Momentos depois, o nome de Schnabl foi chamado pelo sistema de alto-falante do avião. Seu sogro, Gaby Badre, havia informado à Air France que ele se encontrava a bordo, e o brasileiro foi conduzido diretamente pela tripulação para o lounge do aeroporto Charles de Gaulle onde já se encontravam os demais familiares e amigos de vítimas do voo 447 da Air France.

"Estavam lá o presidente francês, Nicolas Sarkozy, além do ministro francês dos Transportes e do presidente da Air France. Na realidade, o presidente Sarkozy foi o principal porta-voz, dando inclusive, certo ou errado, algumas explicações técnicas."

"Sarkozy falou como um de nós, e não como um presidente. Foi muito simpático, e cheguei a ficar comovido, porque no Brasil existe tanta falta de respeito e consideração", acrescentou.

No lounge do aeroporto estava também o sogro de Fernando, que ao saber da notícia do desaparecimento do voo 447 pegou imediatamente um avião de Londres, onde se encontrava, para se reunir com Fernando e a neta em Paris.

Casamento

Fernando Schnabl, a esposa e os filhos permaneceriam uma semana em Paris, a fim de comparecer ao casamento de um primo de Christine, antes de seguirem para a Suécia.

Diante da tragédia, o brasileiro, a filha e o sogro viajaram no fim da noite da terca-feira para Copenhague, de onde seguiram de carro para a casa de verão da família em Ängelhom, no sul da Suécia. Christine era filha única.

O irmão e a irmã de Fernando, Eduardo e Renata, chegaram nesta quarta-feira do Brasil para permanecerem ao seu lado em Ängelhom. Schnabl, designer e proprietário de uma empresa de merchandising no Rio de Janeiro, ainda não tem planos de voltar ao Brasil.
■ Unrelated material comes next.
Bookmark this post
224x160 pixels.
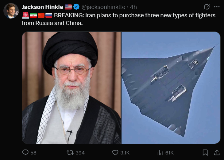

"Preciso resolver diversas coisas, mas minha prioridade agora é a minha filha. Ela tem apenas três anos de idade, mas tenho certeza de que já sabe. Ela parou de perguntar pelo irmão e pela minha esposa."
A recordação de Christine que pretende manter viva em sua memória, diz ele, é um acordo feito pelo casal.

"Fizemos um acordo de criar nossas criancas juntos, e este acordo ainda está de pé. Vou conduzir minha vida sempre pensando no que Christine gostaria para nossa filha, tentando ao máximo dar uma educacão multicultural Brasil-Suécia a ela", afirmou.

"Tenho o apoio dos meus sogros, que são pessoas maravilhosas, e dos nossos muitos amigos. E vou contar com eles."